DETALLES DEL PROBLEMA: Devuelva todas las entradas siguientes línea por línea, sin alterar ningún carácter.

DATOS DE ENTRADA:

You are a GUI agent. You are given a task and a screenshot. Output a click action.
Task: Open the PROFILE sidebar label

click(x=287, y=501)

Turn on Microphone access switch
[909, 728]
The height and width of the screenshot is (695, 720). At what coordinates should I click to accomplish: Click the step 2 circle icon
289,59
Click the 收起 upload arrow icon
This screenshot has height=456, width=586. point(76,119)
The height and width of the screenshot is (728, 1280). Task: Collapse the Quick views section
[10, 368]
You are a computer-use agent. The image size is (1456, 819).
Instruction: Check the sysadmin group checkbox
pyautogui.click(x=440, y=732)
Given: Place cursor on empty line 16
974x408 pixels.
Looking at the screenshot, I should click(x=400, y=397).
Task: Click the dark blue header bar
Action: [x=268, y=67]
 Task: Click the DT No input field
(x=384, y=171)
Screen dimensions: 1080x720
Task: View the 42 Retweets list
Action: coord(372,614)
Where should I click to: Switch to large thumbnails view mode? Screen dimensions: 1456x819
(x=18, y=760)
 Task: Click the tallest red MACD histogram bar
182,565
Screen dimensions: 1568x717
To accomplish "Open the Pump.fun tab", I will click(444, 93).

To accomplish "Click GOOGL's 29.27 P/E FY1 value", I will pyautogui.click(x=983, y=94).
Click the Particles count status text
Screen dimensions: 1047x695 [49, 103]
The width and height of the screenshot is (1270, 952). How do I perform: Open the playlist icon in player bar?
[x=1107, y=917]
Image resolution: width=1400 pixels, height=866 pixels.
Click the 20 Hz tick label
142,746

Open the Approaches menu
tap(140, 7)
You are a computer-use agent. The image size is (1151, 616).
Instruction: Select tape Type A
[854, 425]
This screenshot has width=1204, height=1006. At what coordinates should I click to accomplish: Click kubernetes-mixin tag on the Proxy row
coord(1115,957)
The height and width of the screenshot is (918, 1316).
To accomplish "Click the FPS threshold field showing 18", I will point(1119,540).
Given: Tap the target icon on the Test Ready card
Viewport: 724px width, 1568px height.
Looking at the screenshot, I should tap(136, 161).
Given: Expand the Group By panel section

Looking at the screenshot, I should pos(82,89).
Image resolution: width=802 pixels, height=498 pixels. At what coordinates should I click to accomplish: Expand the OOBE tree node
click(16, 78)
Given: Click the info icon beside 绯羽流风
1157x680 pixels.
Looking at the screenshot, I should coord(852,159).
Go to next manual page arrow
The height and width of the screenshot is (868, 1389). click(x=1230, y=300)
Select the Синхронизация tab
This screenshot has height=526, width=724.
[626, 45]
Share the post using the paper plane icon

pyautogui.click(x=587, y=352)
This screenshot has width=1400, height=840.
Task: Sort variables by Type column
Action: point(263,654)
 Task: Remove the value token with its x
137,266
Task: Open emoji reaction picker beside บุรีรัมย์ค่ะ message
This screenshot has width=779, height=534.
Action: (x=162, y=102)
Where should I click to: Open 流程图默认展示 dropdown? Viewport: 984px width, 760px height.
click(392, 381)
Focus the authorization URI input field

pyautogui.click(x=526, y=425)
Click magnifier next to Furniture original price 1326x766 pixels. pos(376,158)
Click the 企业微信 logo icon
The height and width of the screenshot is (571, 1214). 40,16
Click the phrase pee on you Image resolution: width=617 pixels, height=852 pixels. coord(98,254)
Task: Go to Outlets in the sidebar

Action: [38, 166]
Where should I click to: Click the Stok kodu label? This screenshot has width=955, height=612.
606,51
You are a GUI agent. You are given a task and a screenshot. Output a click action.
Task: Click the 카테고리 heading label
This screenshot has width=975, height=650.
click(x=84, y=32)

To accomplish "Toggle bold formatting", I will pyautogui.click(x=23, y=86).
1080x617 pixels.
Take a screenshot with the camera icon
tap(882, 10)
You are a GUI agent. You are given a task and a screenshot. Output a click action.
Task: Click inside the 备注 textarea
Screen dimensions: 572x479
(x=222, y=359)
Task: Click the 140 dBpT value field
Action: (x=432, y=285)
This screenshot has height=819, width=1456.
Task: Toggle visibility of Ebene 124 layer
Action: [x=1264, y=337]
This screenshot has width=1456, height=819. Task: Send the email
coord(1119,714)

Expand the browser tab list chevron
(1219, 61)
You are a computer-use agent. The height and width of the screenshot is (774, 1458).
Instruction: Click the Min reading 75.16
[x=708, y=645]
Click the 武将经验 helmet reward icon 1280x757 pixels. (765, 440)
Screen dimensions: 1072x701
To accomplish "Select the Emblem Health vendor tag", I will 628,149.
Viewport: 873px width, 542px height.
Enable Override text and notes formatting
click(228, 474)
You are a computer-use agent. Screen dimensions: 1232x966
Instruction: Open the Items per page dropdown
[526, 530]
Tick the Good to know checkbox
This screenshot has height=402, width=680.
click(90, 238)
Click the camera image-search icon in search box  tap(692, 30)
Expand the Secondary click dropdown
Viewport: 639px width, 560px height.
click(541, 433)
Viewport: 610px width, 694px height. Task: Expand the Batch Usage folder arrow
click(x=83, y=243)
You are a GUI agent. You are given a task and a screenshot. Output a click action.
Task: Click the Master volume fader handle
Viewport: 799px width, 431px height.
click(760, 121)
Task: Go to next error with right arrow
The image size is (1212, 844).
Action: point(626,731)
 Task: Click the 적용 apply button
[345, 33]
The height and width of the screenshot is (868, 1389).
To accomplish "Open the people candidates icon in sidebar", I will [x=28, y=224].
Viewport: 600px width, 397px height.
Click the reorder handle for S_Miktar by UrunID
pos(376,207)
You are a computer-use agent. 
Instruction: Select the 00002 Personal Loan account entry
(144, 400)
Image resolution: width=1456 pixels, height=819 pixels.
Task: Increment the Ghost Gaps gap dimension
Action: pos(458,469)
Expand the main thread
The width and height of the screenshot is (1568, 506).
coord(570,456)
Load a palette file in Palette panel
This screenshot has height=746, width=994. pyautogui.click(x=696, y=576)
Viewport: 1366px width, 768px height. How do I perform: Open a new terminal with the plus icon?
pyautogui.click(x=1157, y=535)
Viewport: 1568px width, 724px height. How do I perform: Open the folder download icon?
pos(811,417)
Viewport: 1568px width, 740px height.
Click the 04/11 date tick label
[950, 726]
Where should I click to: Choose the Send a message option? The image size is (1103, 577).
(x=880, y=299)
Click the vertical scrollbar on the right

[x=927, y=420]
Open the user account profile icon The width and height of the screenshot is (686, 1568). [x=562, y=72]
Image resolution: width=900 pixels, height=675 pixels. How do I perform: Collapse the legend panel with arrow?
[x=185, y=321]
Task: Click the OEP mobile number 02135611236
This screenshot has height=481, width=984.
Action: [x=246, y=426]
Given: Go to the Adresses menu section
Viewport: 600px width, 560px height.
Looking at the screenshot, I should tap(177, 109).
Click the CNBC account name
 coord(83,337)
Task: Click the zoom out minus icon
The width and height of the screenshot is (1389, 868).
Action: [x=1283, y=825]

RESULTADO:
You are a GUI agent. You are given a task and a screenshot. Output a click action.
Task: Open the PROFILE sidebar label

click(x=287, y=501)

Turn on Microphone access switch
[909, 728]
The height and width of the screenshot is (695, 720). At what coordinates should I click to accomplish: Click the step 2 circle icon
289,59
Click the 收起 upload arrow icon
This screenshot has height=456, width=586. point(76,119)
The height and width of the screenshot is (728, 1280). Task: Collapse the Quick views section
[10, 368]
You are a computer-use agent. The image size is (1456, 819).
Instruction: Check the sysadmin group checkbox
pyautogui.click(x=440, y=732)
Given: Place cursor on empty line 16
974x408 pixels.
Looking at the screenshot, I should click(x=400, y=397).
Task: Click the dark blue header bar
Action: [x=268, y=67]
 Task: Click the DT No input field
(x=384, y=171)
Screen dimensions: 1080x720
Task: View the 42 Retweets list
Action: coord(372,614)
Where should I click to: Switch to large thumbnails view mode? Screen dimensions: 1456x819
(x=18, y=760)
 Task: Click the tallest red MACD histogram bar
182,565
Screen dimensions: 1568x717
To accomplish "Open the Pump.fun tab", I will click(444, 93).

To accomplish "Click GOOGL's 29.27 P/E FY1 value", I will pyautogui.click(x=983, y=94).
Click the Particles count status text
Screen dimensions: 1047x695 [49, 103]
The width and height of the screenshot is (1270, 952). How do I perform: Open the playlist icon in player bar?
[x=1107, y=917]
Image resolution: width=1400 pixels, height=866 pixels.
Click the 20 Hz tick label
142,746

Open the Approaches menu
tap(140, 7)
You are a computer-use agent. The image size is (1151, 616).
Instruction: Select tape Type A
[854, 425]
This screenshot has width=1204, height=1006. At what coordinates should I click to accomplish: Click kubernetes-mixin tag on the Proxy row
coord(1115,957)
The height and width of the screenshot is (918, 1316).
To accomplish "Click the FPS threshold field showing 18", I will point(1119,540).
Given: Tap the target icon on the Test Ready card
Viewport: 724px width, 1568px height.
Looking at the screenshot, I should tap(136, 161).
Given: Expand the Group By panel section

Looking at the screenshot, I should pos(82,89).
Image resolution: width=802 pixels, height=498 pixels. At what coordinates should I click to accomplish: Expand the OOBE tree node
click(16, 78)
Given: Click the info icon beside 绯羽流风
1157x680 pixels.
Looking at the screenshot, I should coord(852,159).
Go to next manual page arrow
The height and width of the screenshot is (868, 1389). click(x=1230, y=300)
Select the Синхронизация tab
This screenshot has height=526, width=724.
[626, 45]
Share the post using the paper plane icon

pyautogui.click(x=587, y=352)
This screenshot has width=1400, height=840.
Task: Sort variables by Type column
Action: point(263,654)
 Task: Remove the value token with its x
137,266
Task: Open emoji reaction picker beside บุรีรัมย์ค่ะ message
This screenshot has width=779, height=534.
Action: (x=162, y=102)
Where should I click to: Open 流程图默认展示 dropdown? Viewport: 984px width, 760px height.
click(392, 381)
Focus the authorization URI input field

pyautogui.click(x=526, y=425)
Click magnifier next to Furniture original price 1326x766 pixels. pos(376,158)
Click the 企业微信 logo icon
The height and width of the screenshot is (571, 1214). 40,16
Click the phrase pee on you Image resolution: width=617 pixels, height=852 pixels. coord(98,254)
Task: Go to Outlets in the sidebar

Action: [38, 166]
Where should I click to: Click the Stok kodu label? This screenshot has width=955, height=612.
606,51
You are a GUI agent. You are given a task and a screenshot. Output a click action.
Task: Click the 카테고리 heading label
This screenshot has width=975, height=650.
click(x=84, y=32)

To accomplish "Toggle bold formatting", I will pyautogui.click(x=23, y=86).
1080x617 pixels.
Take a screenshot with the camera icon
tap(882, 10)
You are a GUI agent. You are given a task and a screenshot. Output a click action.
Task: Click inside the 备注 textarea
Screen dimensions: 572x479
(x=222, y=359)
Task: Click the 140 dBpT value field
Action: (x=432, y=285)
This screenshot has height=819, width=1456.
Task: Toggle visibility of Ebene 124 layer
Action: [x=1264, y=337]
This screenshot has width=1456, height=819. Task: Send the email
coord(1119,714)

Expand the browser tab list chevron
(1219, 61)
You are a computer-use agent. The height and width of the screenshot is (774, 1458).
Instruction: Click the Min reading 75.16
[x=708, y=645]
Click the 武将经验 helmet reward icon 1280x757 pixels. (765, 440)
Screen dimensions: 1072x701
To accomplish "Select the Emblem Health vendor tag", I will 628,149.
Viewport: 873px width, 542px height.
Enable Override text and notes formatting
click(228, 474)
You are a computer-use agent. Screen dimensions: 1232x966
Instruction: Open the Items per page dropdown
[526, 530]
Tick the Good to know checkbox
This screenshot has height=402, width=680.
click(90, 238)
Click the camera image-search icon in search box  tap(692, 30)
Expand the Secondary click dropdown
Viewport: 639px width, 560px height.
click(541, 433)
Viewport: 610px width, 694px height. Task: Expand the Batch Usage folder arrow
click(x=83, y=243)
You are a GUI agent. You are given a task and a screenshot. Output a click action.
Task: Click the Master volume fader handle
Viewport: 799px width, 431px height.
click(760, 121)
Task: Go to next error with right arrow
The image size is (1212, 844).
Action: point(626,731)
 Task: Click the 적용 apply button
[345, 33]
The height and width of the screenshot is (868, 1389).
To accomplish "Open the people candidates icon in sidebar", I will [x=28, y=224].
Viewport: 600px width, 397px height.
Click the reorder handle for S_Miktar by UrunID
pos(376,207)
You are a computer-use agent. 
Instruction: Select the 00002 Personal Loan account entry
(144, 400)
Image resolution: width=1456 pixels, height=819 pixels.
Task: Increment the Ghost Gaps gap dimension
Action: pos(458,469)
Expand the main thread
The width and height of the screenshot is (1568, 506).
coord(570,456)
Load a palette file in Palette panel
This screenshot has height=746, width=994. pyautogui.click(x=696, y=576)
Viewport: 1366px width, 768px height. How do I perform: Open a new terminal with the plus icon?
pyautogui.click(x=1157, y=535)
Viewport: 1568px width, 724px height. How do I perform: Open the folder download icon?
pos(811,417)
Viewport: 1568px width, 740px height.
Click the 04/11 date tick label
[950, 726]
Where should I click to: Choose the Send a message option? The image size is (1103, 577).
(x=880, y=299)
Click the vertical scrollbar on the right

[x=927, y=420]
Open the user account profile icon The width and height of the screenshot is (686, 1568). [x=562, y=72]
Image resolution: width=900 pixels, height=675 pixels. How do I perform: Collapse the legend panel with arrow?
[x=185, y=321]
Task: Click the OEP mobile number 02135611236
This screenshot has height=481, width=984.
Action: [x=246, y=426]
Given: Go to the Adresses menu section
Viewport: 600px width, 560px height.
Looking at the screenshot, I should tap(177, 109).
Click the CNBC account name
 coord(83,337)
Task: Click the zoom out minus icon
The width and height of the screenshot is (1389, 868).
Action: [x=1283, y=825]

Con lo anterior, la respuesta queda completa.